Work instructions:
a – Decide whether each statement agrees with the Eastern Promises review, answering yes or no and quoting the deciding words: (i) The film was written by Steven Knight. (ii) Tatiana survives after giving birth. (iii) Semyon runs a restaurant.
b – Using the Eastern Promises review, answer each question:
(i) What rating does the review give the film?
(ii) What is Anna's profession?
(iii) What does the diary contain incriminating evidence about?
c – Carry on the Eastern Promises review, picking up after its final sentence.

Source extract:
==*==

Sunday, September 23, 2007

Eastern Promises

“Eastern Promises”

UK. 2007. Directed by David Cronenberg. Written by Steven Knight. Starring: Viggo Mortensen, Naomi Watts, Vincent Cassel, Armin Mueller-Stahl, Sinéad Cusack, Jerzy Skolimowski, Sarah-Jeanne Labrosse, Mina E. Mina, Aleksander Mikic, Joself Altin, Tatiana Maslany and Raza Jaffrey.

Rating: ★★★★

David Cronenberg’s latest film, Eastern Promises is like a photo negative of The Godfather. There are gestures of politeness and the family dinners within the large Mafia family but this film peels them away to examine if there are such things as loyalty and morality at all. And it also deserves the high praise and comparison with Francis Ford Coppola’s influential classic.

What distinguishes this film from other violent crime thrillers is that it introduces a person of decency into the story. She is Anna (Naomi Watts), a dedicated doctor in London who has just delivered a baby from a Russian teenage girl named Tatiana (Sarah-Jeanne Labrosse). The girl dies and the doctor sets out to find someone to translate a diary the girl left behind.

Led by a flyer found in the diary, she knocks on the door of a restaurateur, Semyon (Armin Mueller-Stahl). As played by the great Mueller-Stahl, the man is courteous to her but rarely has courtesy seemed so threatening. He kindly "requests" (really demands) her to hand him the diary that contains incriminating evidence about his mob family’s deals of illegal prostitution.

==*==

Dataset section:

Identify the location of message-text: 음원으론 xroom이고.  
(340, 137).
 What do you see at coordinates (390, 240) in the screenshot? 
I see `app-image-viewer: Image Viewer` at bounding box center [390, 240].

==*==

Responses by task:
a –
(i) Yes: "Written by Steven Knight."
(ii) No: "The girl dies"
(iii) Yes: "she knocks on the door of a restaurateur, Semyon (Armin Mueller-Stahl)"

b –
(i) Four stars (★★★★).
(ii) She is a doctor in London.
(iii) Semyon's mob family's deals of illegal prostitution.

c –
The other two key players in the story are Kirill (Vincent Cassel) and Nikolai (Viggo Mortensen with a convincing Russian accent), who will remind many of the sons of the Corleone family and more recently the crime family portrayed in Road to Perdition. The former is so much a loose cannon that it is doubtful he will become a proper leader if he does not self-destruct first. Nikolai is Semyon’s “driver” and a violent thug, too, but more reticent and aware of the code of loyalty in the Mafia. As he is gradually drawn to Anna, however, it becomes clearer that her safety and trust may depend on his examination of his own values.

The plot contains far more intriguing turns that I must not even hint at. What I will say is that the screenplay by Steven Knight (who wrote 2002's Dirty Pretty Things, another movie about a netherworld of illegal human trafficking, and Amazing Grace earlier this year) is simply ingenious in constructing its psychological suspense. The eventual revelations in the story are not based on actions and reactions but on peering unblinkingly into the clashes and turmoil of personalities and motivations.

The director David Cronenberg, who is best known for his earlier creepy, gothic horror films, has made yet another impressive, realistic examination of a violent world following A History of Violence. Some have criticized him of detaching himself too much from the material but I consider it his singular merit. Cinema is often considered an emotional medium of sensations and Cronenberg’s approach is a uniquely cerebral one that leaves the audience to intuit how they should feel about the darker human natures he unveils.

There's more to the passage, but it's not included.